30 Day Blog: #3 My First Love

I grew up in the 70’s and 80’s.  Actually graduated in 1988.  Seems like eons ago.  When I was going to high school….there wasn’t a whole lot to chose from.  LOL  I went to a small farming community school.  I think there were a total of 38 in my graduating class that year.  But my first love struck me when I was a sophomore.  His name is Steve.  Of course he was good friends with my brother who was the same age as him.  They were seniors.  Steve was a football player, wrestler, and I even think he was on the track team at that time.  (I would have to get my year books out to see).

This a picture of him I grabbed out of a yearbook… so anyway, memories.  Well I have some really fond memories of him.  Our lockers never were locked.  So that lead to many “love” notes and little things that he put in my locker that were treasures from him.  Awwww young love.

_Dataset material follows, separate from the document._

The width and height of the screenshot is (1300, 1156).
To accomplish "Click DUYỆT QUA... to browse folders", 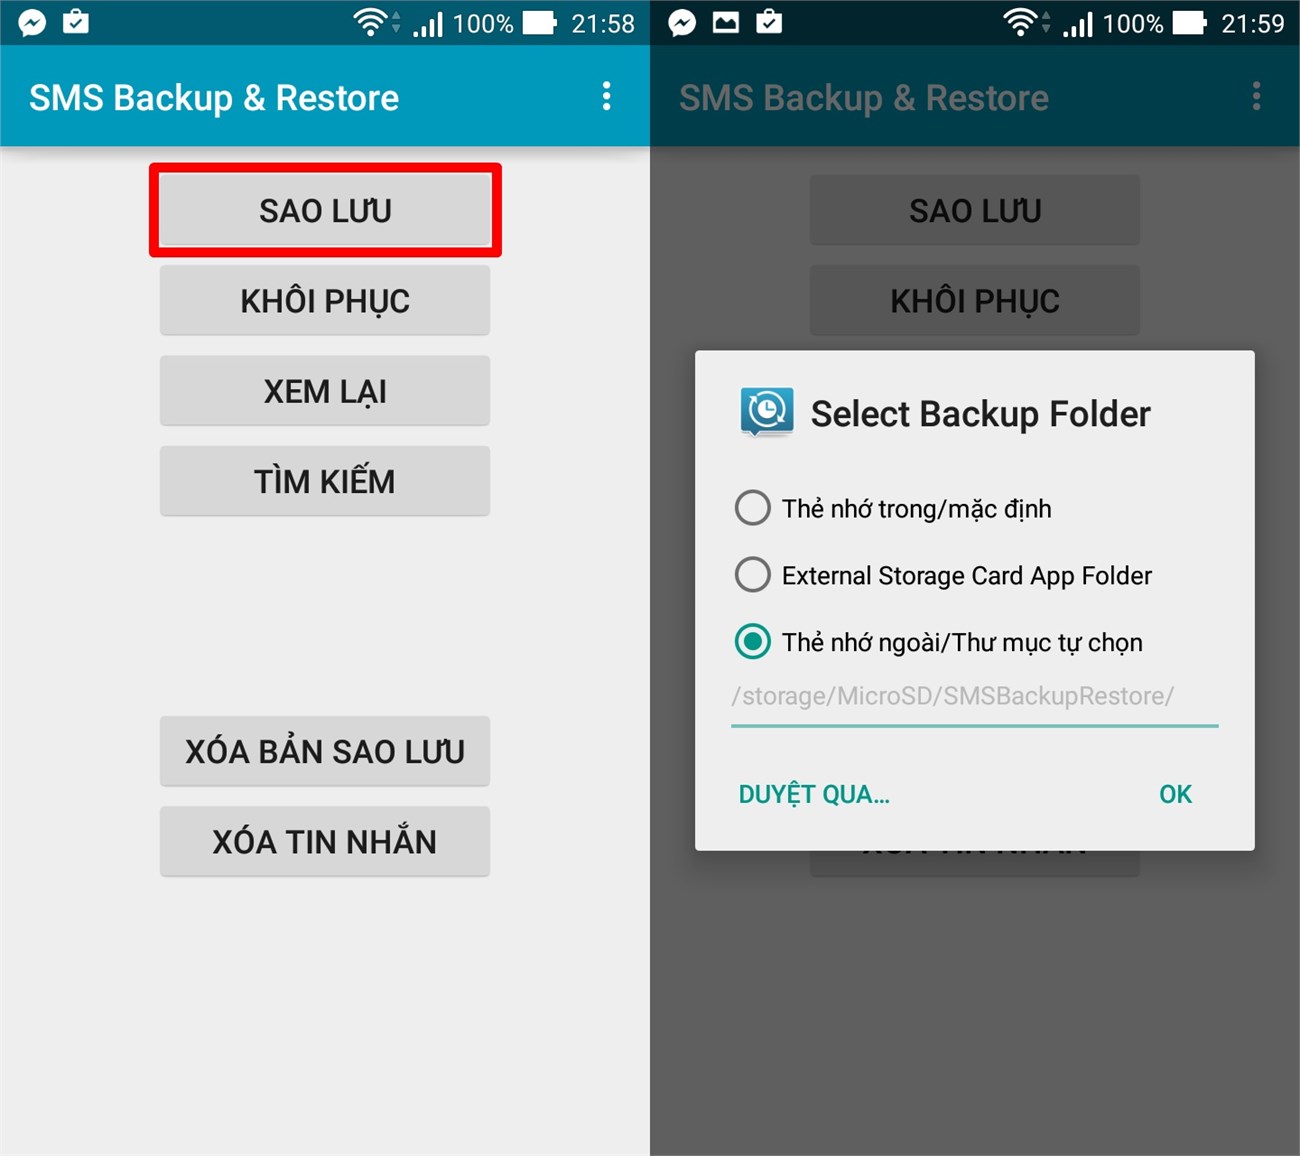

I remember going to prom with him, his senior year.  I am sure I have that picture somewhere around my house as well.  Prom was good.  Dancing to the hair bands and all that.  Even post prom stuff.  But what sticks out in my head about that night was that he had his motorcycle….me in my prom dress, him in his suit….we busted out of Northwood to a little bitty town in Minnesota called London.  We sat on some swings there and just talked until the sun came up.  From London you can see my parents farm….so it didn’t take long to get home.  It was a good night.  Steve is a good guy.  Have no clue where he is now, but I bet he is still a good guy.